**Source**
--- BEGIN ---

Member-level Redundancy of Built-up Steel Girders
Abstract
There is a large number of bridges in the inventory having built-up steel construction. The majority of these bridges were constructed prior to the 1960s. This means that most of these bridges are approaching, or have surpassed, their original design life. It is widely accepted in the engineering community that built-up members possess internal member-level redundancy due to the number of different load paths created by the fastening of multiple components together with rivets or high-strength bolts. However, there is very little experimental research which addresses the capacity of built-up girders after a component failure. The purpose of this research was to describe the behavior of mechanically fastened built-up girders in a partially failed condition. This was achieved by testing large-scale riveted and high-strength bolted built-up specimens to determine their fracture resilience at low temperatures and their fatigue capacity after a single component was failed. Additionally, a finite element parametric study was performed to understand the behavior of built-up girders and to better describe the load distribution that occurs locally in the region adjacent to a failed component. The results of this research program indicate that the redundant load paths within mechanically fastened girders allows the girders to resist catastrophic fracture of an entire member in the event that a single component fractured. Additionally, it is illustrated that a conservative lower bounding of the fatigue data is represented by the AASHTO Category D fatigue curve. Finally, the results of the parametric study are used to determine factors affecting the calculated stresses which can be used to determine the remaining fatigue life of built-up girders with a component failure.

--- END ---

**Entries provided**
--- BEGIN ---

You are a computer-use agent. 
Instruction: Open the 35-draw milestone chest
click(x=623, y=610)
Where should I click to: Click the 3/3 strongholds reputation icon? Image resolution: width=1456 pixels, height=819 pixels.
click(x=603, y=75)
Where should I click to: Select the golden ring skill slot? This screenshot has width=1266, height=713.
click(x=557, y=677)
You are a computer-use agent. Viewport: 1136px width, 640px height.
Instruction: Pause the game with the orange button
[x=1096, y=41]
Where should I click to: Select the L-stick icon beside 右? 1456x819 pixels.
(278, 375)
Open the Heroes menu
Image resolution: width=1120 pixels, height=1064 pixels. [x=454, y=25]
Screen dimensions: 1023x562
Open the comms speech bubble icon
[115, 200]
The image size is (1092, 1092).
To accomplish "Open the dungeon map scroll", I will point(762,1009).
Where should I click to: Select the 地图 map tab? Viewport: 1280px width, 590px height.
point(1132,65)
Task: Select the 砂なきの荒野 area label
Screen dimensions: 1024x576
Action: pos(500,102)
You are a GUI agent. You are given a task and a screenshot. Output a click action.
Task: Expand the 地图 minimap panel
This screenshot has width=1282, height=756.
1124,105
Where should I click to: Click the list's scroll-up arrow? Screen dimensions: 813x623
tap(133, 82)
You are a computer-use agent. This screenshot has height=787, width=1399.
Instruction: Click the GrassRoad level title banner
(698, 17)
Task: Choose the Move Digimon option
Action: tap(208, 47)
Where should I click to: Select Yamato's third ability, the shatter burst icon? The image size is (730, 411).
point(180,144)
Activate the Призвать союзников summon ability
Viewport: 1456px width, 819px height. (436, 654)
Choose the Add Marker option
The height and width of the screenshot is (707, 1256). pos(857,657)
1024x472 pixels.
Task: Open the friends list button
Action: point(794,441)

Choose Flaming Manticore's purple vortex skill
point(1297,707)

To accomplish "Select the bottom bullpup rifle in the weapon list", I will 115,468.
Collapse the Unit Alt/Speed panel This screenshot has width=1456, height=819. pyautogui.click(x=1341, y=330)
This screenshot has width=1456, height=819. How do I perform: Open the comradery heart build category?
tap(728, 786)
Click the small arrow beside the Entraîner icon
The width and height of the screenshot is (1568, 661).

--- END ---

**Goal**
In the abstract on built-up steel girders, which fatigue curve gives a conservative lower bound of the fatigue data?

**Task answer**
The AASHTO Category D fatigue curve.